Kedua, berbicara soal Flores pasca ditetapkan sebagai Pulau Geotermal tahun 2017 lalu harus disyukuri. Ini kekayaan alam yang harus dimanfaatkan untuk kesejahteraan umat manusia. Namun yang harus diperhatikan oleh pemerintah pusat dan pemerintah daerah di NTT sekarang ini adalah perkuat sumber daya manusia untuk menguasai teknologi Geotermal.
“Persoalan yang ada sekarang, mau eksplorasi Geotermal tetapi teknologi yang digunakan tidak ada.

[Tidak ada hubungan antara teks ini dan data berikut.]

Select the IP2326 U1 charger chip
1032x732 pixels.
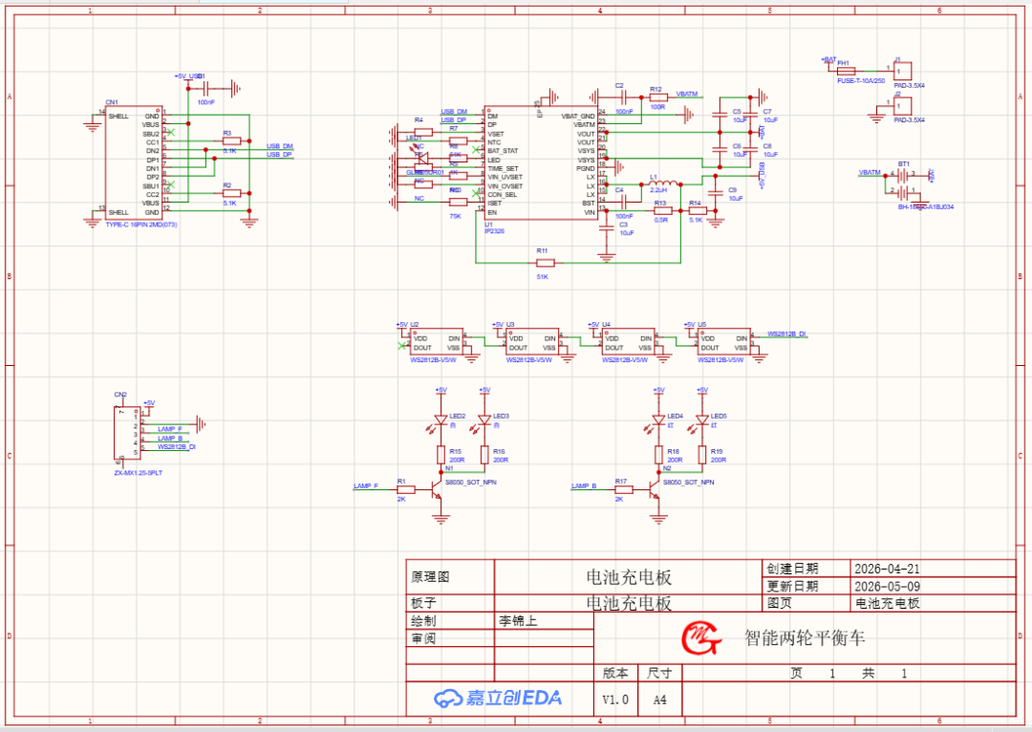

Kalau dalam kaca mata awam, eksplorasi Geotermal yang dilakukan di Mataloko, dan juga di beberapa titik lainnya, menggunakan teknologi yang sangat minim, kasarnya seperti orang gali pakai linggis. Makanya dampaknya merusak lingkungan, lumpur keluar, bau gas dan belerang, atap seng keropos, tanaman mati dan sebagainya. Teknologi Geotermal belum siap. Makanya saya tegas minta agar stop seluruh eksplorasi Geotermal di Flores lebih khusus lagi di Mataloko dan Pocoleok,” ujarnya.
Pria yang lebih dikenal dengan panggilan Edo itu meminta agar teknologi yang pantas menjadi rujukan adalah Amerika dan New Zealand. Dua negara ini adalah negara yang sukses menggunakan geotermal. “Kenapa kita tidak belajar kesana. Ini catatan buat pemerintah pusat dan daerah,” kata Edo.
Ketiga, soal modal dan investasi. Disebut sebagai pulau Geotermal di Flores ini harus menjadi potensi dan propek yang besar untuk Flores dan NTT umumnya. Ini sumber daya yang luar biasa. Namun butuh investasi yang besar dan dalam jangka waktu yang lama.
“Jangan sekarang digali. Kenapa tidak belajar dulu teknologinya, kirim anak-anak NTT khususnya dan Indonesia umumnya untuk belajar ke New Zealand dan Amerika, bagaimana eksplorasi Geotermal tidak merusak lingkungan, tidak merusak tatanan sosial budaya setempat, sehingga tidak ada dampak yang ditimbulkan. Sesuatu yang dilakukan terburu-buru akan merugikan banyak hal. Makanya saya minta stop dulu eksplorasi Geotermal di Flores,” tandasnya.